START Provided data

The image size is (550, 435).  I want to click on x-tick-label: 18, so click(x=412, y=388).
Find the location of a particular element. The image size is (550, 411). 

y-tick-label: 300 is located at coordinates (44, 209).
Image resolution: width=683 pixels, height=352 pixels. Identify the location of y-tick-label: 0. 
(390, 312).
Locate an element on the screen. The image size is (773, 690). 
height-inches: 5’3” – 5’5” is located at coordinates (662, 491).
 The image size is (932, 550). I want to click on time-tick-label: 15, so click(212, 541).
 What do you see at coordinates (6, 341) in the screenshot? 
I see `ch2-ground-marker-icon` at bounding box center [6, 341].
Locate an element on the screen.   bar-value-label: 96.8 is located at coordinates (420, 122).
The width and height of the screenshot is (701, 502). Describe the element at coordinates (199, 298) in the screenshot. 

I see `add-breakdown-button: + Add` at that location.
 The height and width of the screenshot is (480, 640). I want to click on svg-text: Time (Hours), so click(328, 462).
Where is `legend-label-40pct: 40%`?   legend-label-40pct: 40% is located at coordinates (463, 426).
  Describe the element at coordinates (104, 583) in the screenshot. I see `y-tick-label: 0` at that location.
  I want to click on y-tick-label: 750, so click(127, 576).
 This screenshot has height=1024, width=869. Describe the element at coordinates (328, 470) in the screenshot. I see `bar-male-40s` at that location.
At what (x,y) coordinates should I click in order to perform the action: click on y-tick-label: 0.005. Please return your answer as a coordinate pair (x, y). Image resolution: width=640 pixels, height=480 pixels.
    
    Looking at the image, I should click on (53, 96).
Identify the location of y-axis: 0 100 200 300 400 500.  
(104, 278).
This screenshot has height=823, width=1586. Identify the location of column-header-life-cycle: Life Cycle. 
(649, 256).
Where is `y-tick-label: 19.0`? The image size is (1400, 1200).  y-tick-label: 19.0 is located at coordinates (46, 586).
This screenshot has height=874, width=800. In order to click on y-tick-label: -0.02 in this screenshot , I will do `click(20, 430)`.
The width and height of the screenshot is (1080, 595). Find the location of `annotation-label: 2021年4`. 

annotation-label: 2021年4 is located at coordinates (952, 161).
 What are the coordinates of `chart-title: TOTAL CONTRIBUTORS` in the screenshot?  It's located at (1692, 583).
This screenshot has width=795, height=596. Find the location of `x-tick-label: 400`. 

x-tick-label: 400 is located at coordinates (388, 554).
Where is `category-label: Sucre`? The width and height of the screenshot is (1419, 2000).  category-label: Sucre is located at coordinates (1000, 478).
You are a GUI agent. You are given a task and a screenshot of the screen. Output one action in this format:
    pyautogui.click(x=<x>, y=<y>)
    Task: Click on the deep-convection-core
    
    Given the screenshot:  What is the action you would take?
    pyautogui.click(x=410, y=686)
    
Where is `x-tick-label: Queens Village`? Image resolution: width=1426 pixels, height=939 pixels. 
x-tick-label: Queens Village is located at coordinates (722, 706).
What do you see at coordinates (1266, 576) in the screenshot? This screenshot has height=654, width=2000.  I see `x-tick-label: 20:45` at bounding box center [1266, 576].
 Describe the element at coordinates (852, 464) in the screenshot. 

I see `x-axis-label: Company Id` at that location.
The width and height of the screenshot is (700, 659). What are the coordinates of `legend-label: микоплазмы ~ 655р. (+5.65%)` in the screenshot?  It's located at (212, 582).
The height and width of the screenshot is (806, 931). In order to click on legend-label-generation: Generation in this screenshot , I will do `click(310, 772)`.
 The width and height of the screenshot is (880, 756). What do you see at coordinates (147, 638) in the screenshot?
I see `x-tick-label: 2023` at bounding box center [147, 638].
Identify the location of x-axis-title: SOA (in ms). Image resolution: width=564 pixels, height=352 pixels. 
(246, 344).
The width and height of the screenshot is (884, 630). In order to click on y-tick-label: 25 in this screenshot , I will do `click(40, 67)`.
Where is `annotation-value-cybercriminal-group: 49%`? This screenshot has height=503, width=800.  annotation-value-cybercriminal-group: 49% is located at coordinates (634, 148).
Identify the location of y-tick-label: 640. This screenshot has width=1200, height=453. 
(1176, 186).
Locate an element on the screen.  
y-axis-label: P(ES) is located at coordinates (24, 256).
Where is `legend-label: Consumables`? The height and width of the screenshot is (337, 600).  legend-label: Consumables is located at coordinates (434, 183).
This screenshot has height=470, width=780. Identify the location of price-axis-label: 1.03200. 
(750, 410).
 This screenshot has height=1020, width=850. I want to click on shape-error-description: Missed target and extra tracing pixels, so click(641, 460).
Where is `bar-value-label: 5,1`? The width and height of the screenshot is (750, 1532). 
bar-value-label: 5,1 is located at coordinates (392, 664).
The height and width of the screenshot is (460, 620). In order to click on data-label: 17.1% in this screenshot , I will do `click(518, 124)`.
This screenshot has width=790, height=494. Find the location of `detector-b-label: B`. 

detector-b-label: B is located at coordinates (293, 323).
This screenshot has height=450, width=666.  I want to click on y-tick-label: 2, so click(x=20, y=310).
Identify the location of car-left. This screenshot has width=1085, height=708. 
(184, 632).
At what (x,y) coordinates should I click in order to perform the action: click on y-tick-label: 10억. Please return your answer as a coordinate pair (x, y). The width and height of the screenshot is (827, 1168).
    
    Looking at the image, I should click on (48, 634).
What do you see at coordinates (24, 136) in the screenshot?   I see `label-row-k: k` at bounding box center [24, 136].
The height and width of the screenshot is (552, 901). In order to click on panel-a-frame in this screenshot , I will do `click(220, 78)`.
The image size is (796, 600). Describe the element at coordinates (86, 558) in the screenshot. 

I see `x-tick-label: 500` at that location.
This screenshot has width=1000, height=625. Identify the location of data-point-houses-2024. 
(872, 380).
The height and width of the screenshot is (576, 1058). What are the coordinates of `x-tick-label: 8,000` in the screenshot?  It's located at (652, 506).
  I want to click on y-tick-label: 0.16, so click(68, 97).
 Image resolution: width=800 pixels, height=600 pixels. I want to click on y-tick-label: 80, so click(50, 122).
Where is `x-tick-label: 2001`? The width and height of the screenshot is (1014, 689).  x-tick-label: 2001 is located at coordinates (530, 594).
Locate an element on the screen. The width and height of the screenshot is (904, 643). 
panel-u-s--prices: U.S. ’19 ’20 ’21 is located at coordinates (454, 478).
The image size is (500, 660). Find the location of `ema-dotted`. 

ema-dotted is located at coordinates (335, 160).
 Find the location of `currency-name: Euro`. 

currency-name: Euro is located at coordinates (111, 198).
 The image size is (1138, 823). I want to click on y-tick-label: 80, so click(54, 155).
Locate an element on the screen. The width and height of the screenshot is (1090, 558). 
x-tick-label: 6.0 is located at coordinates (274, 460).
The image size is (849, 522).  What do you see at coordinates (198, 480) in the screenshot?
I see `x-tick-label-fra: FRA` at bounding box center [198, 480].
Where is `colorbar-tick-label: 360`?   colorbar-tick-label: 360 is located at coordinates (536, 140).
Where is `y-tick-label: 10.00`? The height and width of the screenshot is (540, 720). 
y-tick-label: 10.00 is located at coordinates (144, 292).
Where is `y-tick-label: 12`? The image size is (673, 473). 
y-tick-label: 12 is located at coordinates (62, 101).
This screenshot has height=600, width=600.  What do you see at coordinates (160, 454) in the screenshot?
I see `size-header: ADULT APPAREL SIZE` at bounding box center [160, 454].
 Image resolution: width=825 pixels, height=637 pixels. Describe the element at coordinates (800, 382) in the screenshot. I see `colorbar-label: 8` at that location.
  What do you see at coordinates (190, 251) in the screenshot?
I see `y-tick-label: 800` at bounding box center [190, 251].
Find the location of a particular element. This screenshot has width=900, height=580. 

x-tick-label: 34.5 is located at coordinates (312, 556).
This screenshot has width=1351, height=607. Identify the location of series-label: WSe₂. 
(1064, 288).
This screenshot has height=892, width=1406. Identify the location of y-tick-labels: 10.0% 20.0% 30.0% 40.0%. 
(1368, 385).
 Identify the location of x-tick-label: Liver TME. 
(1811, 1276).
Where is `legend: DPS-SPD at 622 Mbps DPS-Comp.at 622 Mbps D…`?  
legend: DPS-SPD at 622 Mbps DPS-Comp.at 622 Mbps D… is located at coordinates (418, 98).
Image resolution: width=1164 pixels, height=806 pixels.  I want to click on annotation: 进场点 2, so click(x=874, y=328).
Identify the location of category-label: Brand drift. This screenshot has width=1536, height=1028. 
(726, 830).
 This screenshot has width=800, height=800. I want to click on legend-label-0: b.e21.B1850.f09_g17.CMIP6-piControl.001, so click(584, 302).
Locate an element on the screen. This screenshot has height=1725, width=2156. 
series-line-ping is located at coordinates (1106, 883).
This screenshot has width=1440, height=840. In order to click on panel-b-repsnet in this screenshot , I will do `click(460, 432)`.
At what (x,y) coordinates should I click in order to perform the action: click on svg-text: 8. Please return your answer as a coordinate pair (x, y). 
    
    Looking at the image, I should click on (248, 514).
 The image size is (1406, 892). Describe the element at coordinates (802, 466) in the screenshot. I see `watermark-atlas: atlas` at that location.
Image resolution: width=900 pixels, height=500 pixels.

END Provided data

- [Task instructions]:
Reproduce the stretch of entries from the start through the line containing "The height and width of the screenshot is (480, 640).", including both ends, with each line unchanged.

- [Response]:
The image size is (550, 435).  I want to click on x-tick-label: 18, so click(x=412, y=388).
Find the location of a particular element. The image size is (550, 411). 

y-tick-label: 300 is located at coordinates (44, 209).
Image resolution: width=683 pixels, height=352 pixels. Identify the location of y-tick-label: 0. 
(390, 312).
Locate an element on the screen. The image size is (773, 690). 
height-inches: 5’3” – 5’5” is located at coordinates (662, 491).
 The image size is (932, 550). I want to click on time-tick-label: 15, so click(212, 541).
 What do you see at coordinates (6, 341) in the screenshot? 
I see `ch2-ground-marker-icon` at bounding box center [6, 341].
Locate an element on the screen.   bar-value-label: 96.8 is located at coordinates (420, 122).
The width and height of the screenshot is (701, 502). Describe the element at coordinates (199, 298) in the screenshot. 

I see `add-breakdown-button: + Add` at that location.
 The height and width of the screenshot is (480, 640). I want to click on svg-text: Time (Hours), so click(328, 462).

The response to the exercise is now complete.